In India’s most populous state, Uttar Pradesh, unhappy voters stick with BJP
In Kasganj, a bellwether seat in the Uttar Pradesh assembly that always votes for the party that wins the state, four farmers are packing sacks of carrots. They laugh when I ask them the price of one sack, offering me as many free carrots as I like. They are from the Lodh community, dominant in population and politics in this region.
I ask them about the forthcoming Uttar Pradesh assembly elections, likely to be held in February-March 2022. One of them loudly speaks for the group: the Bharatiya Janata Party it will be. He states the familiar reasons for the choice: improved law and order, free rations, cash transfer schemes and so on. So the people are happy, they don’t have any issues and problems?

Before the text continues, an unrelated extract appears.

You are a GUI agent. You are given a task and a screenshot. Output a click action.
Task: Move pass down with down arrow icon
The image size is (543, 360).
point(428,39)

His cousin jumps in and says the biggest issue for farmers is stray cattle. They destroy crops. He claims he’s suffered a loss of around Rs50,000 this year thanks to hungry old cows nobody wants. The government started cow shelters that take them in for money and release them back into the roads that lead to farms like his. He is so fed up with the administration’s inability to solve this problem that he wants to change the government.
His taller cousin, the vocal BJP fan, says that would be a terrible idea. “Right now we only have to suffer strays eating our crops. But if the Samajwadi Party comes to power their people will grab our land, our sisters and daughters won’t be safe on the roads!”
From west to east UP, the scaremongering about the Samajwadi Party is a top reason why BJP voters are sticking to BJP. The Trumpian scaremongering is also reflected in the BJP’s campaign about ‘safety’.
Depending on who you talk to, law and order has improved drastically or it is just as bad. Muslims and Yadavs, the Samajwadi Party’s core supporters, will give you a long list of incidents of crimes in their area. They will quote you data. But BJP supporters will tell you they are relieved to not be living with the fear of assertive Yadavs and Muslims.
No matter what the data says, there is always a perception that the Samajwadi Party protects criminals. But this was true of its founder patriarch Mulayam Singh Yadav. His son, Akhilesh Yadav, tried to change this in 2015-17. He denied election tickets to criminal politicians even at the cost of losing seats. He reduced the influence party leaders could wield at the police station. He started a police emergency response service even for villages.
But all of that is forgotten. High profile crimes in the BJP era are also forgotten. These are all forgotten because the Samajwadi Party is unable to remind voters about them. They are forgotten because the SP has had no strategy whatsoever to pre-empt or at least counter the BJP’s attacks on the SP for law and order. They are forgotten because Samajwadi Party chief Akhilesh Yadav hasn’t kept up the public narrative he tried to build in 2015-17.
A veteran local journalist in Kasganj tells me the problems with the Samajwadi Party. The district chief here has been a Yadav since before 2014. Why not make a non-Yadav the district chief in a Lodh dominated district? Why not try someone new? Surely, if a district chief can’t deliver results, it is time for change?
He further says he can tell how hard a party is trying by the number of press releases he gets. For every four press releases from the BJP, he gets one from the SP. If the BJP press release speaks of a big programme to engage one community or another, the SP press note will typically be about an SP leader stepping out of his house and sitting on the road for an hour to protest something or the other. Photograph taken, he goes back inside. Lately, he says, even the Congress sends more press releases than the Samajwadis.
No dearth of real issues
There is no dearth of issues people are suffering from: inflation, unemployment, economic distress, stray cattle. Voter after voter, in city and village alike, tells you they intend to vote for the BJP despite these problems because they don’t think the Samajwadi Party can do better, at least not for them. With these acute problems faced by the people, the Samajwadi Party should be sweeping.
The BJP supporter will tell you he’s happy getting free ration since Covid began, but the ration was already so subsidised that the free food grains save them only a few hundred rupees a month. Is that enough? It is not. The trouble is, they don’t know if the Samajwadi Party is promising anything better.
The SP for now is focusing on talking about unemployment and inflation but voters want to know if the SP can solve these problems. If yes, how? And can they really trust the SP? How do they trust the SP will help voters other than Yadavs and Muslims with these problems?
The SP will launch its promises only once election dates are announced, and it won’t have enough time to make those promises reach millions of voters given the media is hostile to the SP. Right now both the SP and the BJP are doing a largely negative campaign, though the BJP is claiming it has done a lot for UP’s progress and development over the last 5 years.
It is sad to see one of India’s most backward states has no narrative about solutions in an election. Everyone says everyone else is the problem.